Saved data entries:
# # # #

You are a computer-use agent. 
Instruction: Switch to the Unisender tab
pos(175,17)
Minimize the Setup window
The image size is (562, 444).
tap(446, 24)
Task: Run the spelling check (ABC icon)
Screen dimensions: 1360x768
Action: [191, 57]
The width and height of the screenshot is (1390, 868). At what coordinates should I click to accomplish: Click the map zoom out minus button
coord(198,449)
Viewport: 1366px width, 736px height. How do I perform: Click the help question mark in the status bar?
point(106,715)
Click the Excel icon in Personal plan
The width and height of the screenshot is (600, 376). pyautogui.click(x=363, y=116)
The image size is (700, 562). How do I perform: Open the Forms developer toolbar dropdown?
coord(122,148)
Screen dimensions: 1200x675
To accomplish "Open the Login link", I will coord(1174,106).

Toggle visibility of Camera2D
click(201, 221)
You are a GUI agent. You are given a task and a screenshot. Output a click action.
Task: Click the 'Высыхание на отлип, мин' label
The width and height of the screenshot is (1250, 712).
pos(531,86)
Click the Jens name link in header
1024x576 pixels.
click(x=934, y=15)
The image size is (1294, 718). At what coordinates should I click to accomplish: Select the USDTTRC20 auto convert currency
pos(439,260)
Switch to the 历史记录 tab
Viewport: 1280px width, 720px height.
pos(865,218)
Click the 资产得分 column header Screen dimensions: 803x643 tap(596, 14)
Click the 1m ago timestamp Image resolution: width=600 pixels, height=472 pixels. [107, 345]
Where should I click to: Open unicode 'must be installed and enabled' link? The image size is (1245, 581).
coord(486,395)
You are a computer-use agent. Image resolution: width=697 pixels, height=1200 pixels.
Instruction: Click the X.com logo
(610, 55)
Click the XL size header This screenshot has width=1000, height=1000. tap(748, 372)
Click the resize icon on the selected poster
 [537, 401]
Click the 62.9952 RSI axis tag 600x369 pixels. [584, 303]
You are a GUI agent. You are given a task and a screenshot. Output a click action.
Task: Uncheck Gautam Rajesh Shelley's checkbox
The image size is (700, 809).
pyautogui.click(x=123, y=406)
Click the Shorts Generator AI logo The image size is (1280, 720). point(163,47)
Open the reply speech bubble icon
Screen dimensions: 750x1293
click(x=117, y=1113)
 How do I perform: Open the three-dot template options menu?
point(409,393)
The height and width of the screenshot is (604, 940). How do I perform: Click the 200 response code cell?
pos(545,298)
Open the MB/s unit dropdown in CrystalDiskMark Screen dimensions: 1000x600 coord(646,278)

# # # #

Rewrite the entries between the lines holding "Toggle visibility of Camera2D" and "point(409,393)", inclusive, substituting "desktop agent" for "GUI agent" and leaving everything else unchanged.

Toggle visibility of Camera2D
click(201, 221)
You are a desktop agent. You are given a task and a screenshot. Output a click action.
Task: Click the 'Высыхание на отлип, мин' label
The width and height of the screenshot is (1250, 712).
pos(531,86)
Click the Jens name link in header
1024x576 pixels.
click(x=934, y=15)
The image size is (1294, 718). At what coordinates should I click to accomplish: Select the USDTTRC20 auto convert currency
pos(439,260)
Switch to the 历史记录 tab
Viewport: 1280px width, 720px height.
pos(865,218)
Click the 资产得分 column header Screen dimensions: 803x643 tap(596, 14)
Click the 1m ago timestamp Image resolution: width=600 pixels, height=472 pixels. [107, 345]
Where should I click to: Open unicode 'must be installed and enabled' link? The image size is (1245, 581).
coord(486,395)
You are a computer-use agent. Image resolution: width=697 pixels, height=1200 pixels.
Instruction: Click the X.com logo
(610, 55)
Click the XL size header This screenshot has width=1000, height=1000. tap(748, 372)
Click the resize icon on the selected poster
 [537, 401]
Click the 62.9952 RSI axis tag 600x369 pixels. [584, 303]
You are a desktop agent. You are given a task and a screenshot. Output a click action.
Task: Uncheck Gautam Rajesh Shelley's checkbox
The image size is (700, 809).
pyautogui.click(x=123, y=406)
Click the Shorts Generator AI logo The image size is (1280, 720). point(163,47)
Open the reply speech bubble icon
Screen dimensions: 750x1293
click(x=117, y=1113)
 How do I perform: Open the three-dot template options menu?
point(409,393)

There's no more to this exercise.